The Kennedy Great Makeover
Can this celeb chef rebuild his empire?
In an attempt to weather the recession, beloved Toronto restaurateur Jamie Kennedy is taking dramatic steps to save his company, transforming his Gardiner restaurant from fine dining to light lunch, considering the sale of his eponymous wine bar and even going before the press about his debilitating debt. We ask: what else can Kennedy do to climb back to the top?
Aaron Barberian - Barberian’s Steak House
I would say, keep it simple, get back to your core business, focus on your main location and do the very best you can. He is an incredibly creative individual, and I think he’s just got to be there. When it’s the Jamie Kennedy Wine Bar people want to see Jamie Kennedy. I think he’s got the skills to develop menus and cost his menus properly, so he just has to continue to focus on what people like and get back to the basics that make him a great, innovative Canadian chef. I know he will be okay. What we do is an art — it’s very expensive, costs are skyrocketing, and we really depend on the public to make it work. We need Torontonians to dine out and support us.
Chef Stephen Ricci - The Windsor Arms Hotel
It is a recession. His restaurants are successful. I think that if he can hold the course and weather it, then they can and will be just as successful as they were before. His places are too great and he’s too talented for him not to stick it out. I love that he brings very simple flavours to the table and I think for his restaurants to succeed they should stay the course he started on, by not changing, and I think business will return to him. Should he downscale some? Maybe. Maybe lose one here or there, but I love going to his Wine Bar and I will continue going to his Wine Bar.
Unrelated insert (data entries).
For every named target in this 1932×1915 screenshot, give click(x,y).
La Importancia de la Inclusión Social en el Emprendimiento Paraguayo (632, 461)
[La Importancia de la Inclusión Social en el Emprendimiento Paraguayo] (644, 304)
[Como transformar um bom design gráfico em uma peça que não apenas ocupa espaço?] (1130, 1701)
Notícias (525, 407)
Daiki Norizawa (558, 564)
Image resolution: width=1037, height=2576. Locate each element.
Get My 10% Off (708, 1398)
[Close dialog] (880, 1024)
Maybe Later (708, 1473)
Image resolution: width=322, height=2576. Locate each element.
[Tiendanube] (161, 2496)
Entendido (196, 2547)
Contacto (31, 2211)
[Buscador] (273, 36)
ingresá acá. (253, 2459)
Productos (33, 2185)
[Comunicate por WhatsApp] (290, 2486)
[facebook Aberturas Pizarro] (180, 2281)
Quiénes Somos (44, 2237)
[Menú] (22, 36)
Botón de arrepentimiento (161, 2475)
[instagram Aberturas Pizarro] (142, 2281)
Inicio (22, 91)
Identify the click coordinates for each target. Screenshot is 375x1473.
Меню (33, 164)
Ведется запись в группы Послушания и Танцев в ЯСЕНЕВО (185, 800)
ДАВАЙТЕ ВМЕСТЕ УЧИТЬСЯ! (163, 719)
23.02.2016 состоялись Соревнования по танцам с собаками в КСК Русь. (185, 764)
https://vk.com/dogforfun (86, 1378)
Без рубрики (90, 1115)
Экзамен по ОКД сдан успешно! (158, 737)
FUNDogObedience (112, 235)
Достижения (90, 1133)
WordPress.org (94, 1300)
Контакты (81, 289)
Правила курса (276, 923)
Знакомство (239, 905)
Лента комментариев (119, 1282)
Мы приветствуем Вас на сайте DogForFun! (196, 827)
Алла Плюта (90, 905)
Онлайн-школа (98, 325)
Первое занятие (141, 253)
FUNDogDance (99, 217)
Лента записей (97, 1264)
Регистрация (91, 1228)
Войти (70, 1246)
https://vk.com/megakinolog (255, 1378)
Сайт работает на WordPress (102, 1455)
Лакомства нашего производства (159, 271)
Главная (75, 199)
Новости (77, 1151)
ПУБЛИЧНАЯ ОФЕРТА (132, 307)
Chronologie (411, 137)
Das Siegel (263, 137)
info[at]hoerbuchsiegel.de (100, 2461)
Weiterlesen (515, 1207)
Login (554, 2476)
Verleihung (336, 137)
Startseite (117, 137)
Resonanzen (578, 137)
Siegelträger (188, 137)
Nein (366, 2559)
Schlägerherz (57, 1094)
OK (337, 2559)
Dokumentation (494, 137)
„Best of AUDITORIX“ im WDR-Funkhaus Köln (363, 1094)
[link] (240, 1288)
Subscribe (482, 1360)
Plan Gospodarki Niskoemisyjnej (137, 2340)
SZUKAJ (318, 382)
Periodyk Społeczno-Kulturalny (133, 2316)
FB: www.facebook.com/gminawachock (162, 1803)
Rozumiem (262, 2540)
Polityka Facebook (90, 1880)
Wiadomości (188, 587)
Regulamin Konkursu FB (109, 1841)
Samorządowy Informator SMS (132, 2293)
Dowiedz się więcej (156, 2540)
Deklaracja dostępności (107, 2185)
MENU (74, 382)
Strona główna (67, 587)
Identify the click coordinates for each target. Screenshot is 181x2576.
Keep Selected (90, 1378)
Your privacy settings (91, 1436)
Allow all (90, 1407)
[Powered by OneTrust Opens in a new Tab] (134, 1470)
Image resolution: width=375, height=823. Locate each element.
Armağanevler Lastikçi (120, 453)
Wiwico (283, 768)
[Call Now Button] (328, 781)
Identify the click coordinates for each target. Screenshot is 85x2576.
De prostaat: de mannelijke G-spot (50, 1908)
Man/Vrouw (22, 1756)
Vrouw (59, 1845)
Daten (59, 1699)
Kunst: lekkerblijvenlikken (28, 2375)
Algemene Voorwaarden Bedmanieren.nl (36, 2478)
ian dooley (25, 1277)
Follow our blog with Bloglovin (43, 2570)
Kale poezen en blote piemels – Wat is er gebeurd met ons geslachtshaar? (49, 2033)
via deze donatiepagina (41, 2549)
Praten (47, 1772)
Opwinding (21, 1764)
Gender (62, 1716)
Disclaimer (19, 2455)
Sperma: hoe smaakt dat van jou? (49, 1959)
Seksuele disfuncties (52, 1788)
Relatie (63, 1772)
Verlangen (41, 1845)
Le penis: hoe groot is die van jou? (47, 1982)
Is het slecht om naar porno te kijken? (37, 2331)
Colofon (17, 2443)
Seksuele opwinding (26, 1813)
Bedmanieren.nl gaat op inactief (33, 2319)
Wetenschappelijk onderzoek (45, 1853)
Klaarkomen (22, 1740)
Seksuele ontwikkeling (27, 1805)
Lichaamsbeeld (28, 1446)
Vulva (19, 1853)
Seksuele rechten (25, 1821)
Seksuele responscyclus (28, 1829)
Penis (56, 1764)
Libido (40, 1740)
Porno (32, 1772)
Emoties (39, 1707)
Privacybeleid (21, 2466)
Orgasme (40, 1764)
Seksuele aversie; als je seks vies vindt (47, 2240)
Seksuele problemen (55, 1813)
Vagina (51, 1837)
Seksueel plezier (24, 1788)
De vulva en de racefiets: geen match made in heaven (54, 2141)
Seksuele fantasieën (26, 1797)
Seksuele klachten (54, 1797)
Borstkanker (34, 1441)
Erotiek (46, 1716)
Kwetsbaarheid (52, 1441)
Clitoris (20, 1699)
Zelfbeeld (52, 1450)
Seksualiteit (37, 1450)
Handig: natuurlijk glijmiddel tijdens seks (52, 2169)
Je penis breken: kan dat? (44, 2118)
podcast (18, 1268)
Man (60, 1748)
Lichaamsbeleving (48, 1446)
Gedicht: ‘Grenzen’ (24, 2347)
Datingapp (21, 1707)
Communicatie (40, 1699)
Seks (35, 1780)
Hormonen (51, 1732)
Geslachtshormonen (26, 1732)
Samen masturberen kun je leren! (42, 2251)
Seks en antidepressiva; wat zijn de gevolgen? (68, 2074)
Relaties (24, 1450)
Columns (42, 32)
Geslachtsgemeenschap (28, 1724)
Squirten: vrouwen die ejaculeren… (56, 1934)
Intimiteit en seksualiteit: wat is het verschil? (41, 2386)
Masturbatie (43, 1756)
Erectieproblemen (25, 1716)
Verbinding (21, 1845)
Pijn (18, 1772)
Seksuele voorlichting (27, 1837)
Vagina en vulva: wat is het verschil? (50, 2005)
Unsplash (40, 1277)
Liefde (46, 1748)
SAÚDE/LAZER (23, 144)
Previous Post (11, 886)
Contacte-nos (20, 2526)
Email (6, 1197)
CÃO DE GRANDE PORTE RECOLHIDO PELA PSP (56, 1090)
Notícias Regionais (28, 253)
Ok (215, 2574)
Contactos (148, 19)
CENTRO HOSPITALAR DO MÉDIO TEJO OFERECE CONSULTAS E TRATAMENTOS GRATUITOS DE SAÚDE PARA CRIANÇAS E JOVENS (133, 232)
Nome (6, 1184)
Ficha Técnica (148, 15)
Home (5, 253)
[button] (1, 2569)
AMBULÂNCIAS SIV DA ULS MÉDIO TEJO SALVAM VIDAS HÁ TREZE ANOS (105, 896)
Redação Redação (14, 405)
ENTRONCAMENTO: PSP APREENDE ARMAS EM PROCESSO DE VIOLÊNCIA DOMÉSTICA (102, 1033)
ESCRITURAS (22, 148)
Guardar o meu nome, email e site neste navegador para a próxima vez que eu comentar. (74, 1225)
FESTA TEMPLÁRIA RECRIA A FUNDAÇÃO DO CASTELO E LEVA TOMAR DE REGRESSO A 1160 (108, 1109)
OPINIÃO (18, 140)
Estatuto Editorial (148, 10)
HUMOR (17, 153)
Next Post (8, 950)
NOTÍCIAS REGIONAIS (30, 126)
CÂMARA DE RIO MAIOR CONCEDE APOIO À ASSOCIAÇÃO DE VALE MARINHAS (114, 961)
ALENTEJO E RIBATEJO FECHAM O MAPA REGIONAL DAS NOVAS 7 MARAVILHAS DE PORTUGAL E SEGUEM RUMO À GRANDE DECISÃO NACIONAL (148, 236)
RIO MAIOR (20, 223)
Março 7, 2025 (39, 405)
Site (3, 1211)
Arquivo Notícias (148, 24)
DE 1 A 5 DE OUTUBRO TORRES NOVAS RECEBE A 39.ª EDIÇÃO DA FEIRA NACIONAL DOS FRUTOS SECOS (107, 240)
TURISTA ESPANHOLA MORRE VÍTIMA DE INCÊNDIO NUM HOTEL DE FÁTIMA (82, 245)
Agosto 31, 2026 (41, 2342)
Chef Didier Leroy - Didier Restaurant
Jamie has a lot of talent. He is a good chef. That is what he is. He works in the kitchen. The success of the restaurant is about the people, the customers. It is not about what Jamie did. I never think we should devalue ourselves if we own something and we lose it. It is not about us. It’s because of the people. It could happen to me tomorrow, too. I’m not special. Also, unfortunately, everybody has their own business, and we don’t work together. There is not a community in restaurants. We don’t help each other. Could we do better? We could try. But you can have a pilot, you know, but if others don’t agree to put air in the tires, to put gas in, you can’t fly the plane, right? Not everybody wants to play the game. Jamie did nothing wrong. If it happened to me, I would go out with my head up.
Roberto Martella - Grano Restaurant
Jamie has forgotten more about food than I’ve ever known, so he should stay the course and that knowledge and obvious talent will serve him and the city of Toronto well. Jamie has always been at the avant-garde of sourcing and cooking local, and I think soon the rest of the world will catch up with him.
Vito Marinuzzi - 7 Numbers Restaurant
He’s got a lot of things going on he might want to streamline, to focus on the more prosperous vehicles. He might want to expand at a slower rate. It seems like he expanded quickly, and unfortunately it was during a downturn which has played a large part in his demise. I don’t think any of us could have seen that coming. But he’s a smart operator and I think his concept is definitely with the times — he’s doing the local food, his food costs are in check, his prices are good. I think by streamlining he’s on the right track. He’s a household name in Toronto and as long as he builds on that he should be OK.